▸ Information shown:

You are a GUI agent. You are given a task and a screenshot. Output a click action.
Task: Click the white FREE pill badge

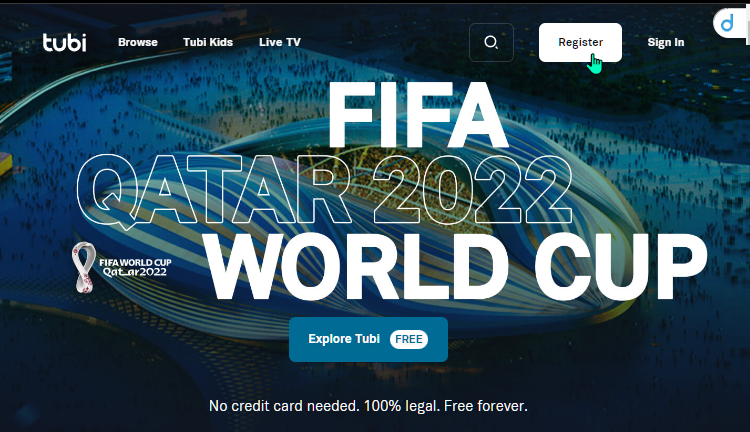pos(408,339)
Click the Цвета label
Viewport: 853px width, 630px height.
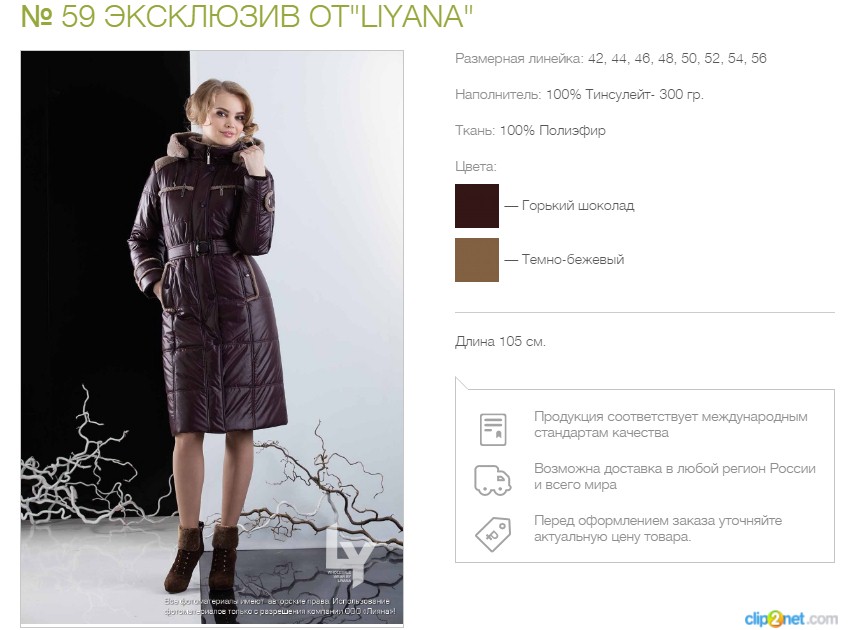tap(475, 166)
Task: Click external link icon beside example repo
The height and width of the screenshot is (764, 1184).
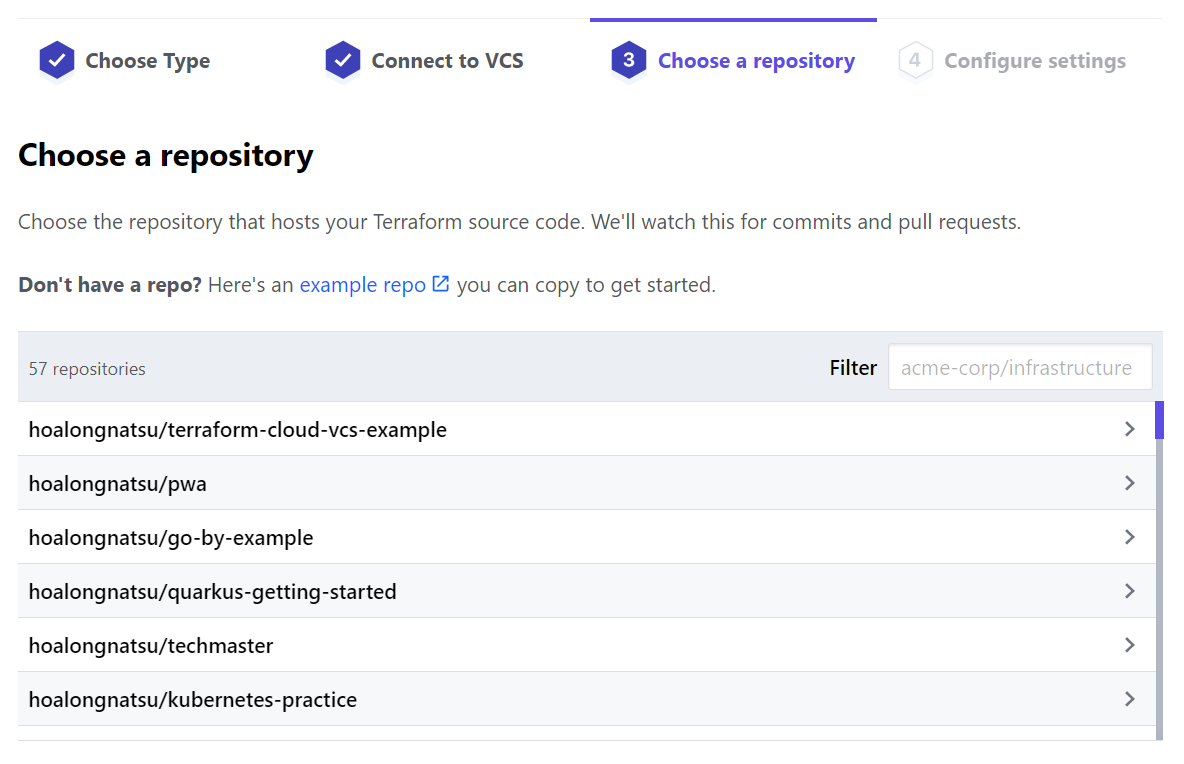Action: [x=441, y=284]
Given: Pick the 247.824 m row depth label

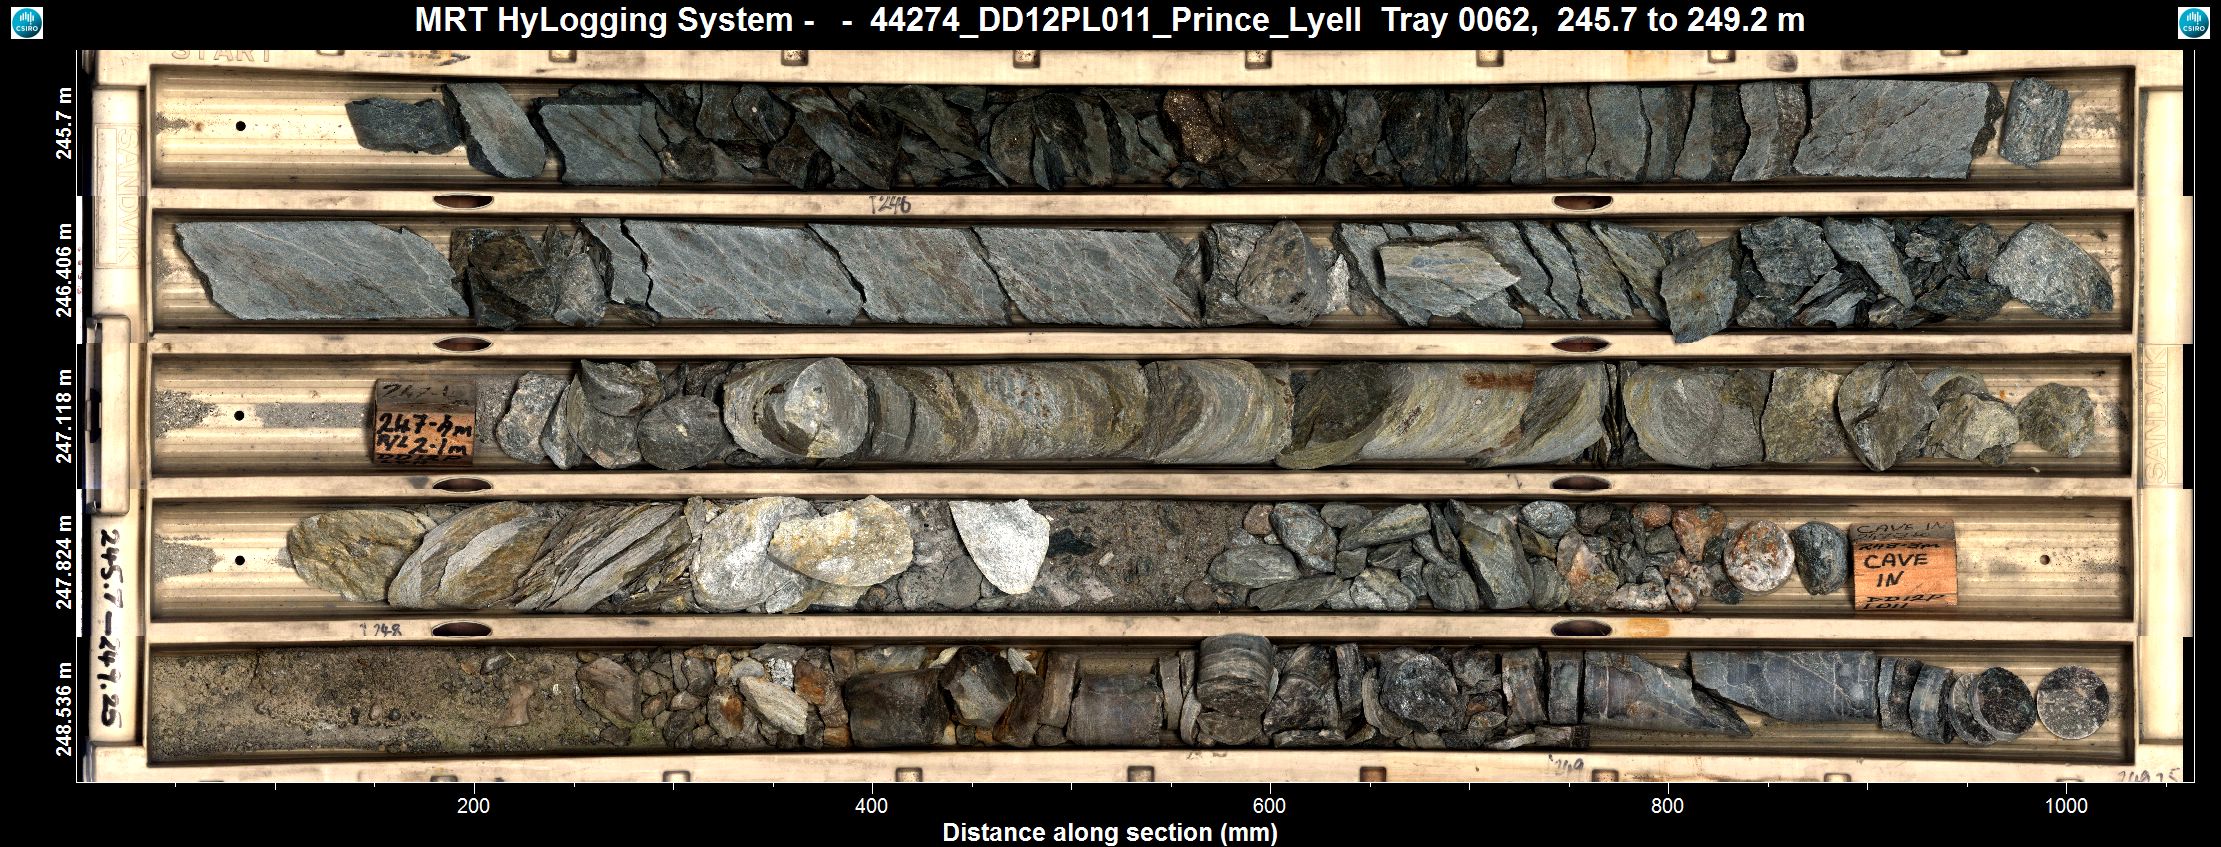Looking at the screenshot, I should 66,562.
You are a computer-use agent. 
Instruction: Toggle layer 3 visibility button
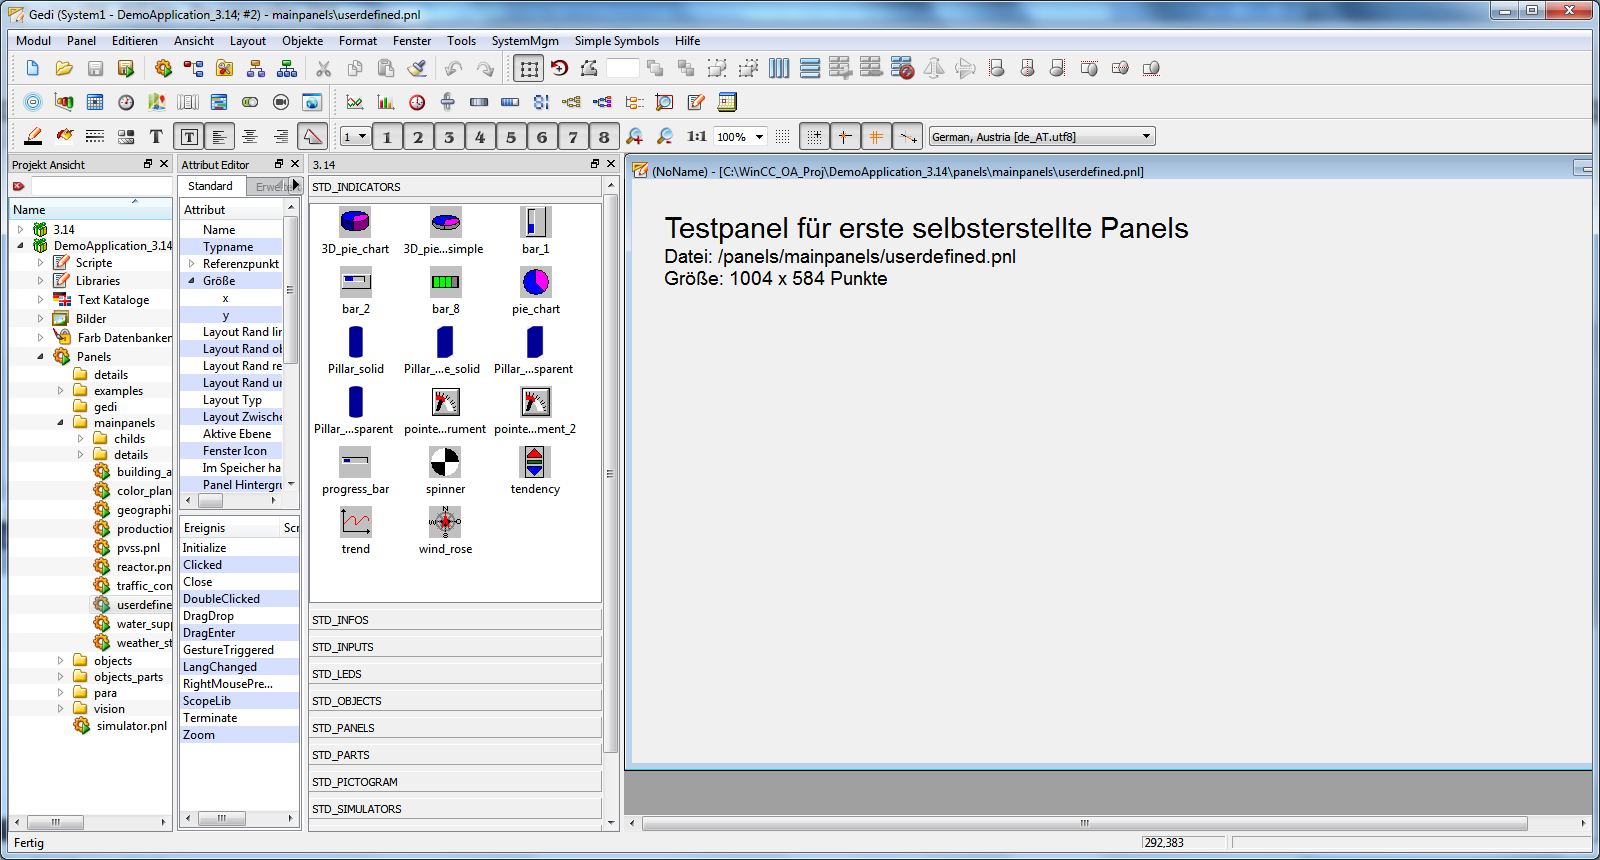449,137
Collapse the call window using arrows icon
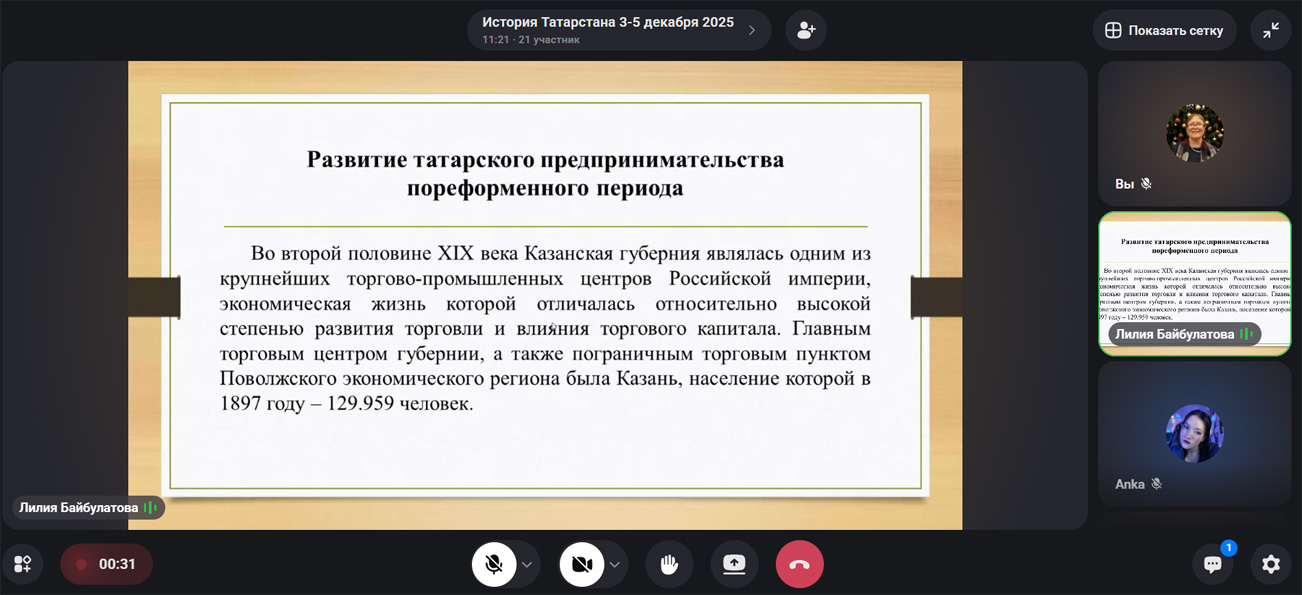 tap(1270, 30)
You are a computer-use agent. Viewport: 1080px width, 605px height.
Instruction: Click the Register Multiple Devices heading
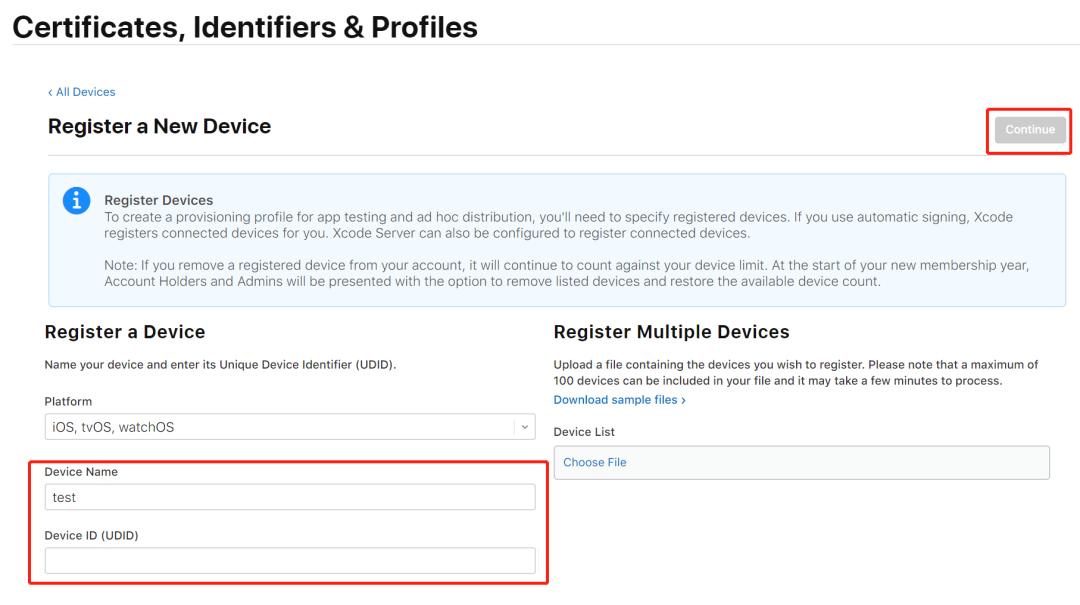[671, 332]

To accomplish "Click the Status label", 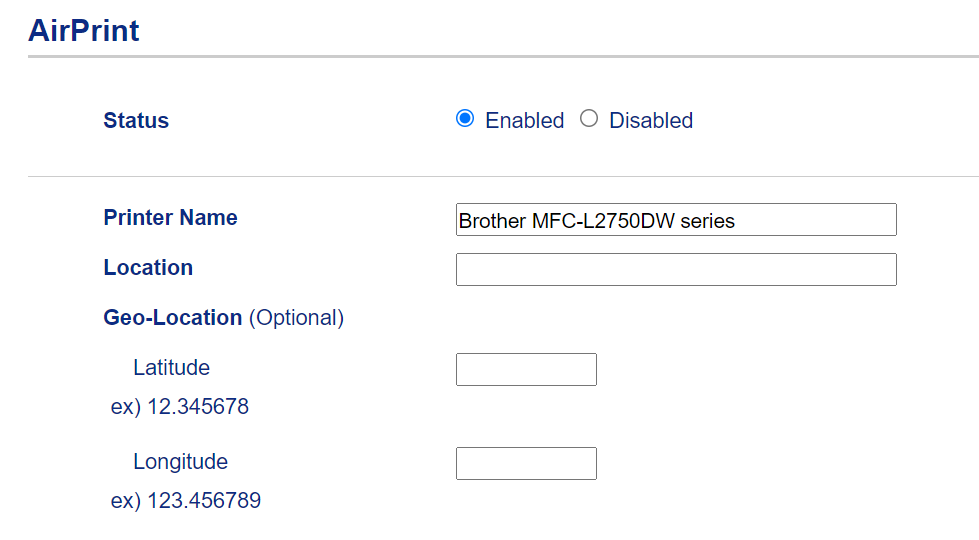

▸ What the task asks: Exactly reproduce the lines above, starting at the one that contains "Given: Pick the 247.824 m row depth label" and ending at the one that contains "You are a computer-use agent. Viewport: 1080px", both inclusive; leave the pictures out and add no other lines.

▸ Finished exercise:
Given: Pick the 247.824 m row depth label

Looking at the screenshot, I should 66,562.
You are a computer-use agent. 
Instruction: Toggle layer 3 visibility button
449,137
Collapse the call window using arrows icon
 tap(1270, 30)
You are a computer-use agent. Viewport: 1080px width, 605px height.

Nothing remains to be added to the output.